Tuttavia, l’iscrizione a ruolo e l’emissione della cartella di pagamento continueranno ad essere ancora necessari per la riscossione derivante dall’attività di liquidazione e dal controllo formale delle dichiarazioni (art. 36-bis e 36-ter del DPR n. 600/73). La nuova disciplina riguarda gli accertamenti relativi alle imposte sui redditi e le relative addizionali, l’IVA e l’IRAP, con riferimento ai periodi d’imposta dal 2007 e seguenti.
Gli atti di accertamento “esecutivi” devono contenere l’intimazione ad adempiere entro il termine di presentazione del ricorso (60 giorni), che può diventare più lungo nel caso, ad esempio, di presentazione di istanza di accertamento con adesione. Decorsi trenta giorni dal predetto termine, senza che si sia provveduto al pagamento, la riscossione delle somme è affidata all’Agente della riscossione (Equitalia), ai fini dell’esecuzione forzata. Quest’ultima viene, comunque, sospesa per un periodo di 180 giorni dall’affidamento all’Agente della riscossione, fatta eccezione per le azioni cautelari e conservative che l’Ente impositore può, comunque, porre in essere per la tutela del credito erariale. In breve, fermo restando la sospensione di 180 giorni dell’esecuzione forzata, indipendentemente dal fatto che sia stato presentato o meno ricorso, l’Agenzia dell’Entrate o l’Agente della riscossione potranno comunque procedere al sequestro conservativo, ad iscrivere ipoteca sui beni del contribuente, al fermo amministrativo, ecc.. Peraltro, la sospensione dell’esecuzione forzata non opera in presenza della conoscenza di elementi idonei a dimostrare il fondato pericolo per la riscossione.
· Presentazione del ricorso
Nel caso di opposizione alla pretesa erariale attraverso la presentazione del ricorso, è dovuto, a titolo provvisorio, un terzo delle maggiori imposte accertate, più gli interessi. Pertanto, l’avviso di accertamento costituirà titolo esecutivo per tale ammontare. Con il ricorso o con atto separato il ricorrente può chiedere, a norma dell’art. 47 del D. Lgs. 546/92, la sospensione dell’atto in attesa del giudizio di merito, in presenza di due condizioni: a) il fumus boni iuris (fondatezza delle ragioni addotte); b) il periculum in mora (conseguenze irreparabili dovute al pagamento delle imposte nel tempo necessario alla definizione del merito della controversia). In base al nuovo comma 5-bis dell’art. 47 del D. Lgs. n. 546/92, l’istanza di sospensione deve essere decisa dalla Commissione tributaria provinciale adita entro 180 giorni dalla data della sua presentazione.

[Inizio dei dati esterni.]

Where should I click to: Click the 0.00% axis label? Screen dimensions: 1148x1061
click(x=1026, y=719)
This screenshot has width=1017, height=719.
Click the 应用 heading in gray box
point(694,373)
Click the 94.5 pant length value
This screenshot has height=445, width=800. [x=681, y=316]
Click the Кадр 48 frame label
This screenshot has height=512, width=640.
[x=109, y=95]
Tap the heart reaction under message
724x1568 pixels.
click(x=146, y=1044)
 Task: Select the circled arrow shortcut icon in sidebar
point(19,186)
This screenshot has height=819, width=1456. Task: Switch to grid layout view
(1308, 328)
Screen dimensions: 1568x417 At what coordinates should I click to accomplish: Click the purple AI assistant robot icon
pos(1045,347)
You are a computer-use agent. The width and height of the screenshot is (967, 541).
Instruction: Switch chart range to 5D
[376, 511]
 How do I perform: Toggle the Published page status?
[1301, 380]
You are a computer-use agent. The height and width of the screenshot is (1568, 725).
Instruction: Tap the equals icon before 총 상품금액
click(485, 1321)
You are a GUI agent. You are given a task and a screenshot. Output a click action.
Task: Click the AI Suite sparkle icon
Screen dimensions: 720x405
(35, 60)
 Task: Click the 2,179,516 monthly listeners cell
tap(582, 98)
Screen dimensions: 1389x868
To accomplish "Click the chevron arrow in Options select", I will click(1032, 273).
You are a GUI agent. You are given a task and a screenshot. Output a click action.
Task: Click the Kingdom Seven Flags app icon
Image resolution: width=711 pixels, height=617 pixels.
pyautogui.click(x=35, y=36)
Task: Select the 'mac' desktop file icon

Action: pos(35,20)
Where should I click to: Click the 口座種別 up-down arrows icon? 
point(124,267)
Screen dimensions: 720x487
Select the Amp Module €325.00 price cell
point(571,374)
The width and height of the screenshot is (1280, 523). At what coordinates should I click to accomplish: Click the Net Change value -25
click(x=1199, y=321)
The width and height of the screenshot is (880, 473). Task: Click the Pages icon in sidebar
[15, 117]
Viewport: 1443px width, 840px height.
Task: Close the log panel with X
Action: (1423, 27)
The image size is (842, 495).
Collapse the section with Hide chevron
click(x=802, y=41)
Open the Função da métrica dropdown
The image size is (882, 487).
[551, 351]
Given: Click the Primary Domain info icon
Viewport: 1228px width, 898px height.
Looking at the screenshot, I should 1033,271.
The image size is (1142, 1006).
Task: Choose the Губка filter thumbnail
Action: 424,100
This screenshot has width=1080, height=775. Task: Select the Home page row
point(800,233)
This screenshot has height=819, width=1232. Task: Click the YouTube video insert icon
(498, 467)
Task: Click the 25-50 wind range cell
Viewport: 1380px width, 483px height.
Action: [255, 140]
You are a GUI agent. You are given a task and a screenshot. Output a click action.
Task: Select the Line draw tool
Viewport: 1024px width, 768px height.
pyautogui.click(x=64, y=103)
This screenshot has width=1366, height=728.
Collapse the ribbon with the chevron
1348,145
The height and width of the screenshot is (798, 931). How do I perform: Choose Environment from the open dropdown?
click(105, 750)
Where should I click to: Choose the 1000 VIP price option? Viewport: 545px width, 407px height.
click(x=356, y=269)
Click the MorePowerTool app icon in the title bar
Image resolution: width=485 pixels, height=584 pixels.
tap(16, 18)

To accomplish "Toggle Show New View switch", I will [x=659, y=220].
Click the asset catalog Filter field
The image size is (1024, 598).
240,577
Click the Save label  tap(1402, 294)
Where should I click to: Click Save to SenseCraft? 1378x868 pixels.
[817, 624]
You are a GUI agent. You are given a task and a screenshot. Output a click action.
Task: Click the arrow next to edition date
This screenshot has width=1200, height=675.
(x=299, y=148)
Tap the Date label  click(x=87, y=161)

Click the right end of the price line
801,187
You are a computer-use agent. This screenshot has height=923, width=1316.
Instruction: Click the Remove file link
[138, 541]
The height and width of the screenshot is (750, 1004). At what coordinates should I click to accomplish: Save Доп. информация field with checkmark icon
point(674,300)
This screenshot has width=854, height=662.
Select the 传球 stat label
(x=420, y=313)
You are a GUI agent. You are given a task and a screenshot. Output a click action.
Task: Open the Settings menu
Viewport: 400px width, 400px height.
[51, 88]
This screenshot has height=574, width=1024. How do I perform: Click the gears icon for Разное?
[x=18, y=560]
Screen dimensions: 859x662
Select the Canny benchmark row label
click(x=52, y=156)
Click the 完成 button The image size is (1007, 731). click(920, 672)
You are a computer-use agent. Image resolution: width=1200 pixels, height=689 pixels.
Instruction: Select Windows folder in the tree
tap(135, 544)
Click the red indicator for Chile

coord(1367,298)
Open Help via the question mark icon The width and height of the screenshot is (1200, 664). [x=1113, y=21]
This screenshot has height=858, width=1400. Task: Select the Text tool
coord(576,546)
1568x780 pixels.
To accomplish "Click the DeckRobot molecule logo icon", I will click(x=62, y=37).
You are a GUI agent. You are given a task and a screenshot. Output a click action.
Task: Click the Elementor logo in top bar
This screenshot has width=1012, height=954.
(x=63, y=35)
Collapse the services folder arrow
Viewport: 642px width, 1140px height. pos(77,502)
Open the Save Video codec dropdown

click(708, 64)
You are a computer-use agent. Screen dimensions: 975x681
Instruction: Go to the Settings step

Un ulteriore rimedio di natura amministrativa è previsto attraverso la richiesta di sospensione dell’ atto impositivo, presentata direttamente all’ufficio che ha emesso l’atto (art. 39 del D.P.R. n. 602/73), sussistendo i requisiti citati sopra del fumus boni iuris e del periculum in mora. Va da sé, che il contribuente potrà comunque, avvalersi, altresì, dell’istituto dell’autotutela per chiedere l’annullamento dell’avviso di accertamento.